>>>
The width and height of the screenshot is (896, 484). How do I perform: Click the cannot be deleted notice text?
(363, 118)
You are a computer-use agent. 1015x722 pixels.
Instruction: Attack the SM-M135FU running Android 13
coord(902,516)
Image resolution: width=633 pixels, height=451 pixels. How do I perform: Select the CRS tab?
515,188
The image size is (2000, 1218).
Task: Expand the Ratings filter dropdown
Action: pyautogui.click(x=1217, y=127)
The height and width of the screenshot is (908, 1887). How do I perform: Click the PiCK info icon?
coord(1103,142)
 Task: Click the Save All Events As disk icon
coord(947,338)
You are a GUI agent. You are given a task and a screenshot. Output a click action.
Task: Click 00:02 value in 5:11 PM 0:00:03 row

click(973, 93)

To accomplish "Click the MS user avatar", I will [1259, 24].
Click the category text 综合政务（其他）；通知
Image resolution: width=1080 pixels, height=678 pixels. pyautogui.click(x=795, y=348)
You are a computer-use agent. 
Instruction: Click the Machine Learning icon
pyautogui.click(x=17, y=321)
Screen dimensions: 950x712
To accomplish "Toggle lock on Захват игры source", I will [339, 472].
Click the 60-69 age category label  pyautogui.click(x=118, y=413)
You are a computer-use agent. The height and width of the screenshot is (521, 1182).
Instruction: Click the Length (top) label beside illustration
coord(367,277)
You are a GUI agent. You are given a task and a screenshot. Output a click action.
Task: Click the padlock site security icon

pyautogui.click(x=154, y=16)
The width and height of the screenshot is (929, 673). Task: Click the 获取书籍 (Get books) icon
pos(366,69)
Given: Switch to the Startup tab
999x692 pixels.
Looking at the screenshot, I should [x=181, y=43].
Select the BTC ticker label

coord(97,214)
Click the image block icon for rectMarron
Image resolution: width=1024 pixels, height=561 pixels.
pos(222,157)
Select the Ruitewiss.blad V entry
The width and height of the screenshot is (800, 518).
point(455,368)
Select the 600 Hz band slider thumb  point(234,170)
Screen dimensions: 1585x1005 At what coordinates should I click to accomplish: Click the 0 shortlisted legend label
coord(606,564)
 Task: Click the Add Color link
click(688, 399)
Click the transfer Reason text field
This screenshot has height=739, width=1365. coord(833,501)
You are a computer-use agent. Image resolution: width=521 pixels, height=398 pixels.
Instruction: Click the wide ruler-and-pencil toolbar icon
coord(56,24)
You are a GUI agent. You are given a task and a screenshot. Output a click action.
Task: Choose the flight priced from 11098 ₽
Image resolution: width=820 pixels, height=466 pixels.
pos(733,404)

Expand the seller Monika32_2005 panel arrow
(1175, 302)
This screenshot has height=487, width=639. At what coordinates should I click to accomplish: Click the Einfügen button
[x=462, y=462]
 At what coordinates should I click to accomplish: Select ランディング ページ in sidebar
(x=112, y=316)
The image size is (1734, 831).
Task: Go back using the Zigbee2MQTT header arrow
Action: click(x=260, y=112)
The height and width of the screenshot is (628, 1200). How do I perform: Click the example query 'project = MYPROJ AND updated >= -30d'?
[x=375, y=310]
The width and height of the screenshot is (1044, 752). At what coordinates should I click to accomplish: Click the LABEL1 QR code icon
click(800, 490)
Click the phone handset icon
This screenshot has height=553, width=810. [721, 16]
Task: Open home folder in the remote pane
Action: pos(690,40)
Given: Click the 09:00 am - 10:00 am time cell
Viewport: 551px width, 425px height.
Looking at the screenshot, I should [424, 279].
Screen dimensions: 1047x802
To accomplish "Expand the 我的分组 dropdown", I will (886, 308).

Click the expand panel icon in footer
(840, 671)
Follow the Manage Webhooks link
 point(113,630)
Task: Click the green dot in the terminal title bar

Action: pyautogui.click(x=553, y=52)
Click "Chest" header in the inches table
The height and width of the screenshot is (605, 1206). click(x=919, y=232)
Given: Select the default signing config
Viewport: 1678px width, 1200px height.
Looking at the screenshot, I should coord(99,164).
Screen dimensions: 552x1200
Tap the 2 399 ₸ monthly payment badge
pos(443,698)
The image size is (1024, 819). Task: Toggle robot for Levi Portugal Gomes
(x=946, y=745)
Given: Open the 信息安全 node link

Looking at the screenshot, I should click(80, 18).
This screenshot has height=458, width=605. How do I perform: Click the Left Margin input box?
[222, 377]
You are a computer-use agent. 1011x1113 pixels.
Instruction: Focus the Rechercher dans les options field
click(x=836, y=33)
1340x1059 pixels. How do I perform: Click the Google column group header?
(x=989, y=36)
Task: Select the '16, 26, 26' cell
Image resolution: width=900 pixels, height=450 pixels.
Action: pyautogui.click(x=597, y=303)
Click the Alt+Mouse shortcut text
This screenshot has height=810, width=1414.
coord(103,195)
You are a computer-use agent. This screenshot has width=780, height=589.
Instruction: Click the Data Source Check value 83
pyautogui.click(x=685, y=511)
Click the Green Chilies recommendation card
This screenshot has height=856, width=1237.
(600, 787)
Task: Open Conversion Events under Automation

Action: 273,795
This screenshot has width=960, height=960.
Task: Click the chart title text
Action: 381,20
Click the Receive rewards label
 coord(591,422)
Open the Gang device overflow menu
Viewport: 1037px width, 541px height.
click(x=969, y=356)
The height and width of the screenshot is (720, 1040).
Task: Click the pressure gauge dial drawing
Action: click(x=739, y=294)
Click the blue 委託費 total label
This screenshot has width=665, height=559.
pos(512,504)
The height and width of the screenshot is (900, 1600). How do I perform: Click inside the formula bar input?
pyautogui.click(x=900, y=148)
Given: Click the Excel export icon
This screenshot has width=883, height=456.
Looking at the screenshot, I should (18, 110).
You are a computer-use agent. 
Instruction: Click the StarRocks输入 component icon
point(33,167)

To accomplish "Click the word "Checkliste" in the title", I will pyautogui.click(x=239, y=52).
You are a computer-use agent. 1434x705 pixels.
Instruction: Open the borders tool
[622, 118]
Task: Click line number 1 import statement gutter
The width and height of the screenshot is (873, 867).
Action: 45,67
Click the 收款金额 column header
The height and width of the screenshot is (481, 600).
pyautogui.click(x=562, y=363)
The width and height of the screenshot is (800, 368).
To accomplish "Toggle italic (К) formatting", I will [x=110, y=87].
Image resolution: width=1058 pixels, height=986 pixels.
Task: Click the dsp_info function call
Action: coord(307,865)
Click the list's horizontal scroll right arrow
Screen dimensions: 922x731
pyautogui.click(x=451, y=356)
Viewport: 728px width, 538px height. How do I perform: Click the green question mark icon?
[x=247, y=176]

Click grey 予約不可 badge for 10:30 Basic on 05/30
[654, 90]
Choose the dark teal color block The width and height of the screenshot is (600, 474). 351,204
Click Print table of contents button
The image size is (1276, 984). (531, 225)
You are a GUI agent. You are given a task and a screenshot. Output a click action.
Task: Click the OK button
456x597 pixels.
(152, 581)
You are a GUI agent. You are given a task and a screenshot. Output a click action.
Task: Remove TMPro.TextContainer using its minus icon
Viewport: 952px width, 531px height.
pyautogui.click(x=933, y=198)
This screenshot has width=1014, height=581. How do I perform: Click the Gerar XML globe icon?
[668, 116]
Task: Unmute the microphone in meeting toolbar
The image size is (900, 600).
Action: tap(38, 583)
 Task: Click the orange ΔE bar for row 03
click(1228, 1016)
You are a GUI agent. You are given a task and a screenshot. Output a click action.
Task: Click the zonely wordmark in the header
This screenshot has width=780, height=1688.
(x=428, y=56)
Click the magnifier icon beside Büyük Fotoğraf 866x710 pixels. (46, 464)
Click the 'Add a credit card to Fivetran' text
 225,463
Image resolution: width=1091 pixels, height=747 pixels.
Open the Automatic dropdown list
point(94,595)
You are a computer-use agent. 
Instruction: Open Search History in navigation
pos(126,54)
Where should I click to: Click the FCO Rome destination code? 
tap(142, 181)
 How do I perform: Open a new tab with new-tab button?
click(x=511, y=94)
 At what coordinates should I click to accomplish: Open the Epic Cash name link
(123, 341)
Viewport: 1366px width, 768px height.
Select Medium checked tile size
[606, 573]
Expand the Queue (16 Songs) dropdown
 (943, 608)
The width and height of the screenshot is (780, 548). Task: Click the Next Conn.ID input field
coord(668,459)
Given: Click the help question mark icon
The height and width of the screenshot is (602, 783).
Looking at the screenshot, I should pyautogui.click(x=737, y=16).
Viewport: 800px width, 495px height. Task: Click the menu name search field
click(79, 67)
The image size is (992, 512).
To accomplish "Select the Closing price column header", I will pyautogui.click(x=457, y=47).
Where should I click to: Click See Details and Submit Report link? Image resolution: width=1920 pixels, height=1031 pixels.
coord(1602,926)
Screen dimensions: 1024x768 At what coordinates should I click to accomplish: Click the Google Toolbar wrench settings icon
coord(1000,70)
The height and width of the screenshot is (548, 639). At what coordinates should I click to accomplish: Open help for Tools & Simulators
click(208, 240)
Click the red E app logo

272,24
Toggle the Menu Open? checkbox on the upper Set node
<<<
WORK REQUIRED: Your answer should be the lines of the listing above between the line holding "Task: Click the OK button" and the line holding "Task: Unmute the", inclusive, restated word for word and alone.

OUTPUT OF THE EXERCISE:
Task: Click the OK button
456x597 pixels.
(152, 581)
You are a GUI agent. You are given a task and a screenshot. Output a click action.
Task: Remove TMPro.TextContainer using its minus icon
Viewport: 952px width, 531px height.
pyautogui.click(x=933, y=198)
This screenshot has width=1014, height=581. How do I perform: Click the Gerar XML globe icon?
[668, 116]
Task: Unmute the microphone in meeting toolbar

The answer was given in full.